(Collected data entries)
:::::

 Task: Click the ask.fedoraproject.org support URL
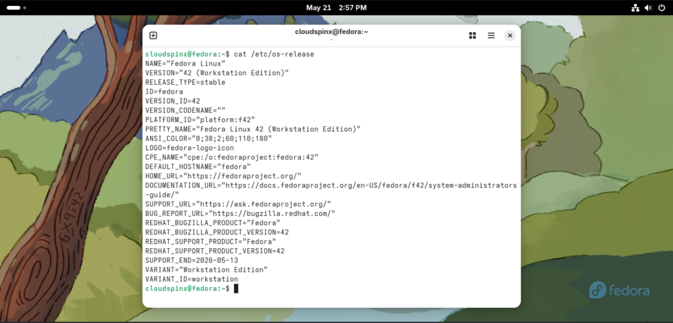tap(264, 204)
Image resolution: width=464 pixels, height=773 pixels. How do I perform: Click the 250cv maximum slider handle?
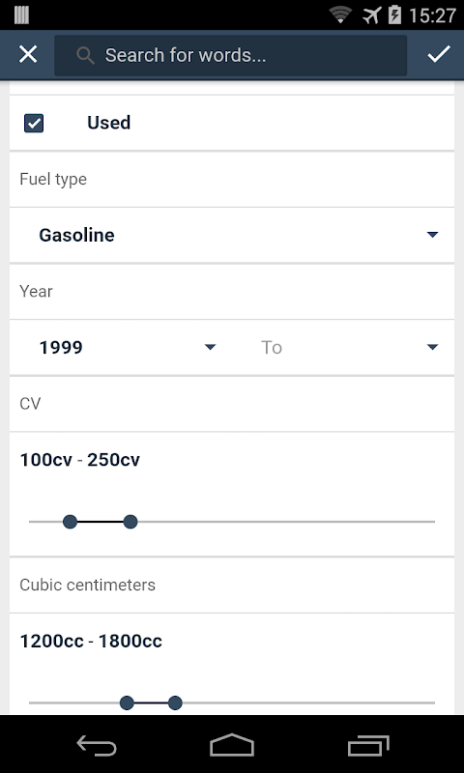pyautogui.click(x=131, y=522)
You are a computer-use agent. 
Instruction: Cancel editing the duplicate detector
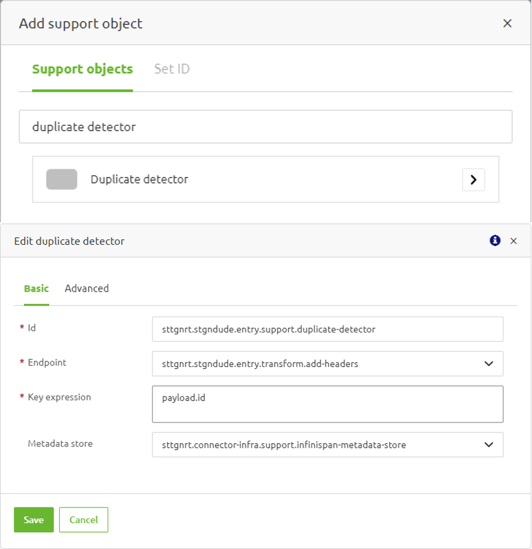tap(83, 519)
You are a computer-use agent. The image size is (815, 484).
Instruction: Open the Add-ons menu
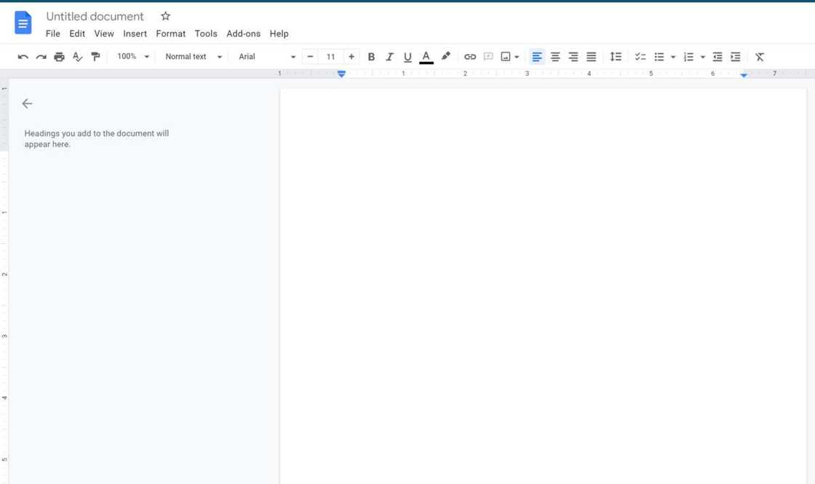tap(243, 33)
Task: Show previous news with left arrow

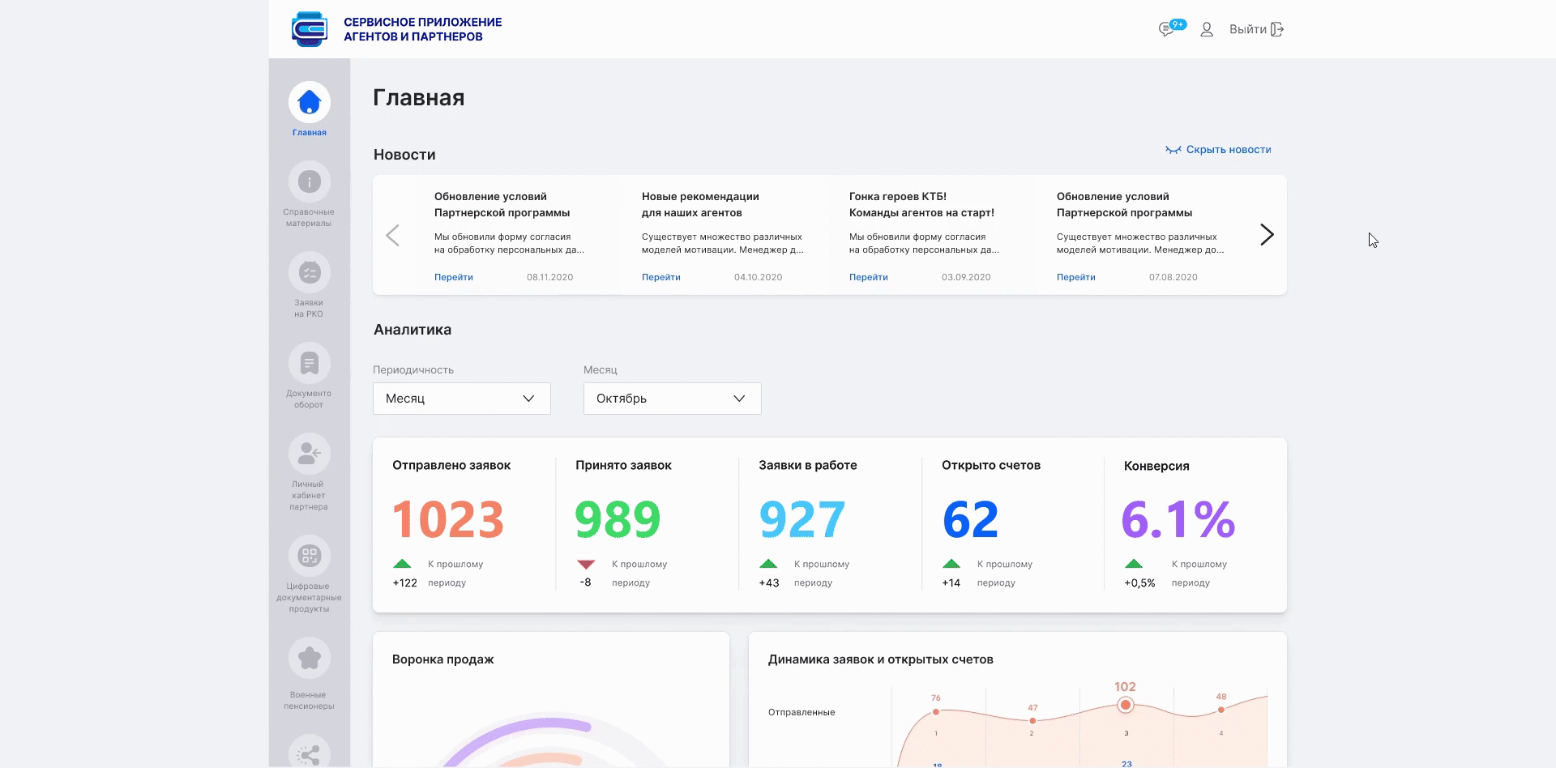Action: click(393, 235)
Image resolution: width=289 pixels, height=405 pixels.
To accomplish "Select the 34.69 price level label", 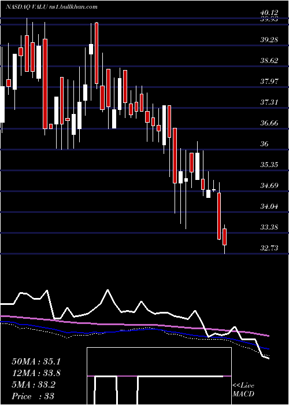I will (x=269, y=186).
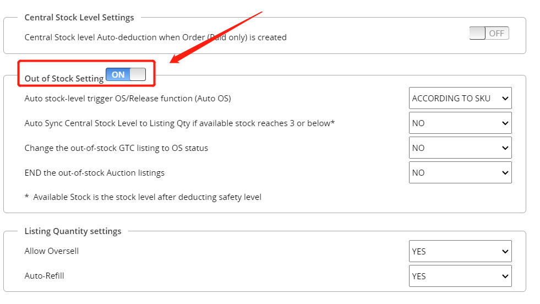The height and width of the screenshot is (304, 540).
Task: Click the Auto Sync Central Stock Level label
Action: pos(179,123)
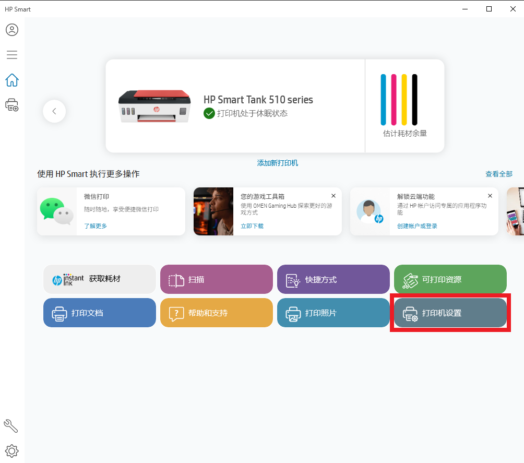Click the HP Smart Tank 510 printer image

(x=154, y=105)
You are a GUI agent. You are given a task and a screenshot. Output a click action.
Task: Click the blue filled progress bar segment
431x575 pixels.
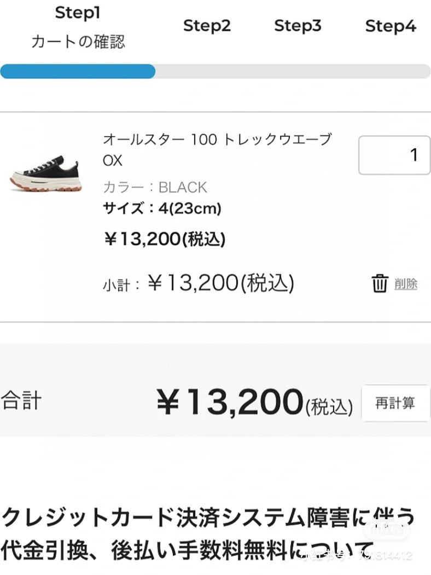tap(78, 72)
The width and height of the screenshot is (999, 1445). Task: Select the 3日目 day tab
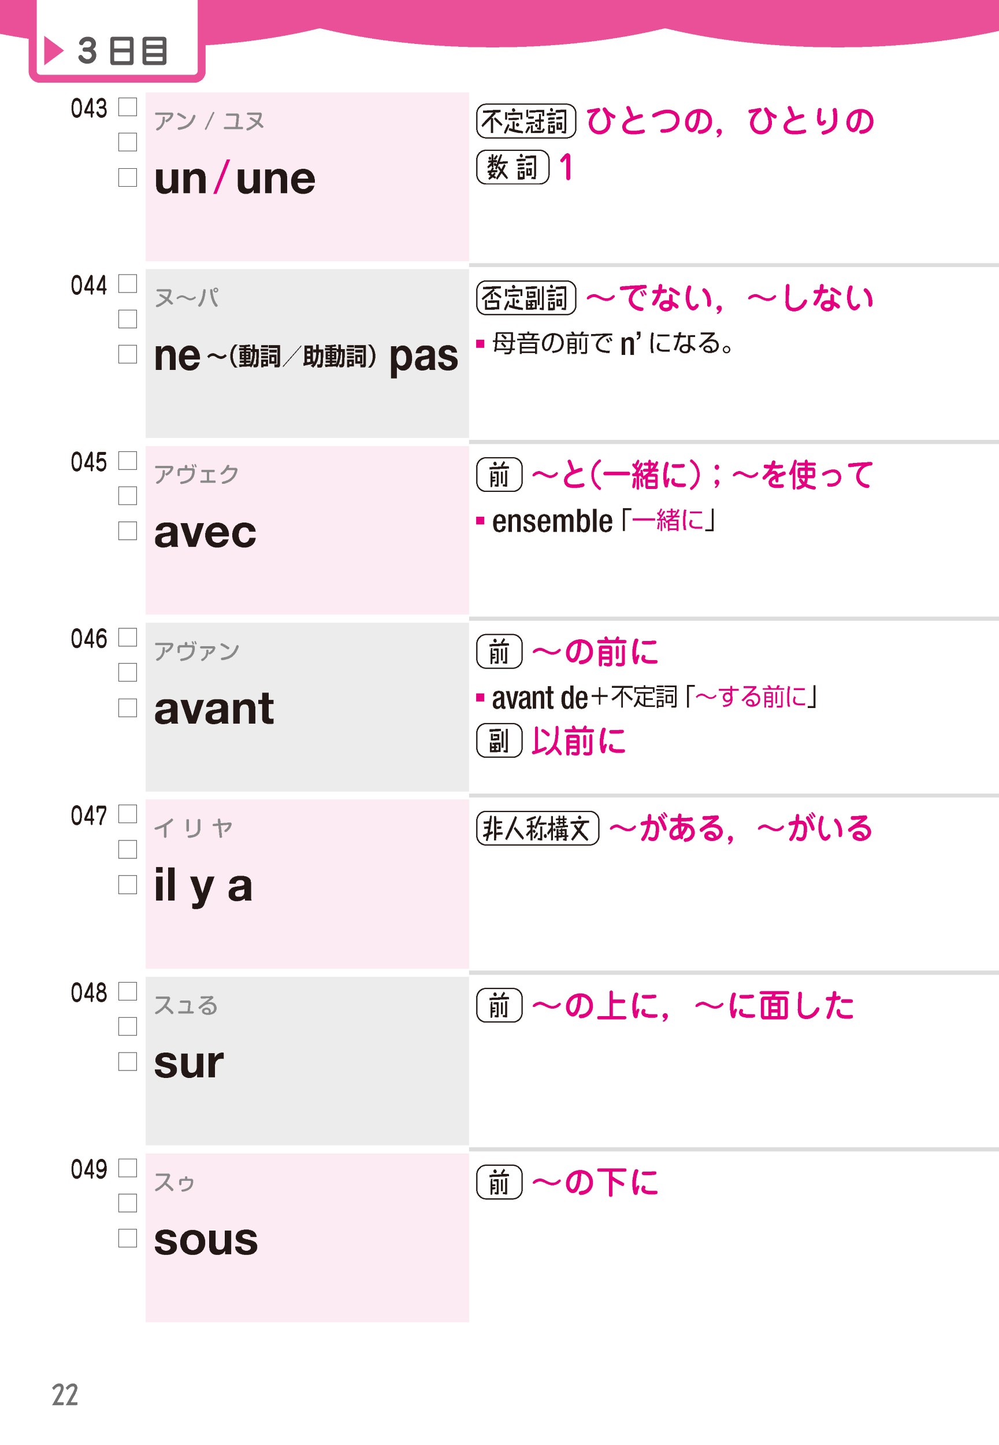pos(117,41)
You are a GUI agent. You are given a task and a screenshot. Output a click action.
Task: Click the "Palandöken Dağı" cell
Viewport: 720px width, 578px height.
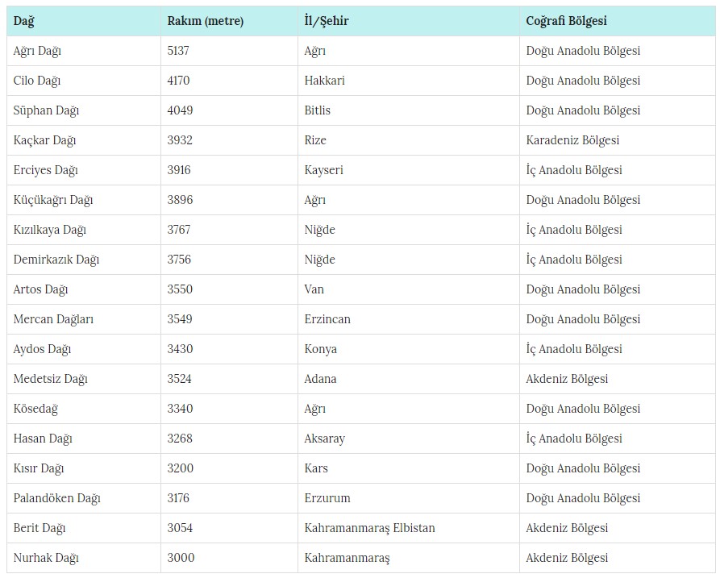point(56,498)
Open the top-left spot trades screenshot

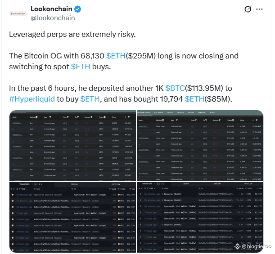click(73, 146)
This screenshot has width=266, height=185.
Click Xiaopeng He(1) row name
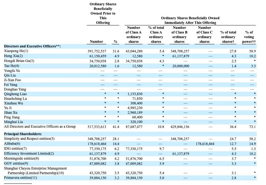pos(16,51)
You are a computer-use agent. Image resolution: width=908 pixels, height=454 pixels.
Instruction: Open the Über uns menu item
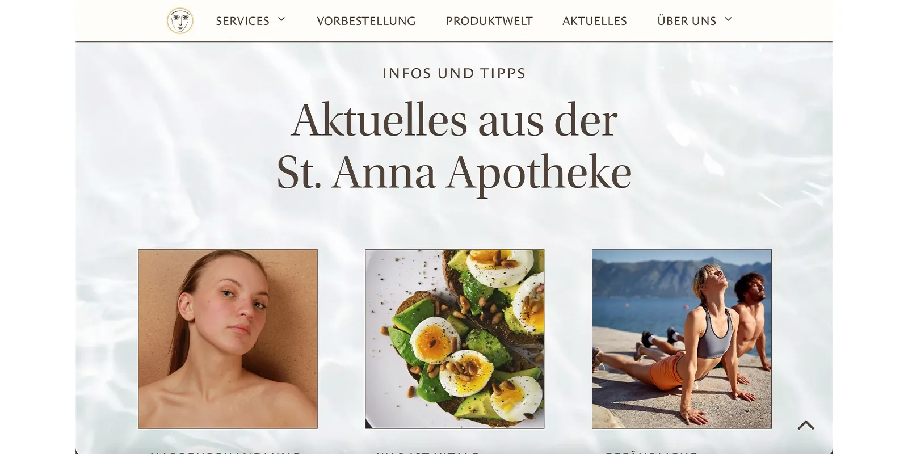tap(687, 21)
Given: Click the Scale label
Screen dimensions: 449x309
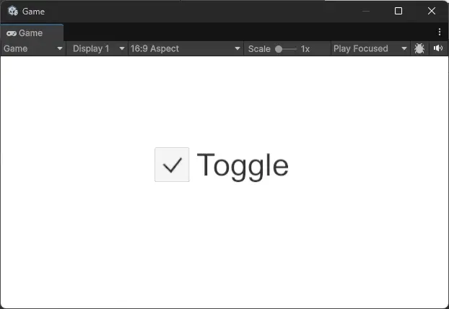Looking at the screenshot, I should (x=259, y=49).
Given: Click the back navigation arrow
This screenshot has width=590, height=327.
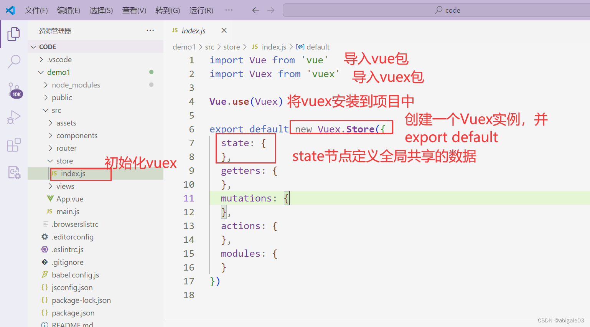Looking at the screenshot, I should click(255, 10).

:::::

WHAT THE EXERCISE ASKS: Once the line with "Click Xiaopeng He(1) row name" is found above, transcribe each line from it through the line with "Given: Click the Scale label", exactly, and omit the pictures.

EXERCISE OUTPUT:
Click Xiaopeng He(1) row name
pos(16,51)
You are a computer-use agent. Image resolution: width=908 pixels, height=454 pixels.
Instruction: Open the Über uns menu item
tap(687, 21)
Given: Click the Scale label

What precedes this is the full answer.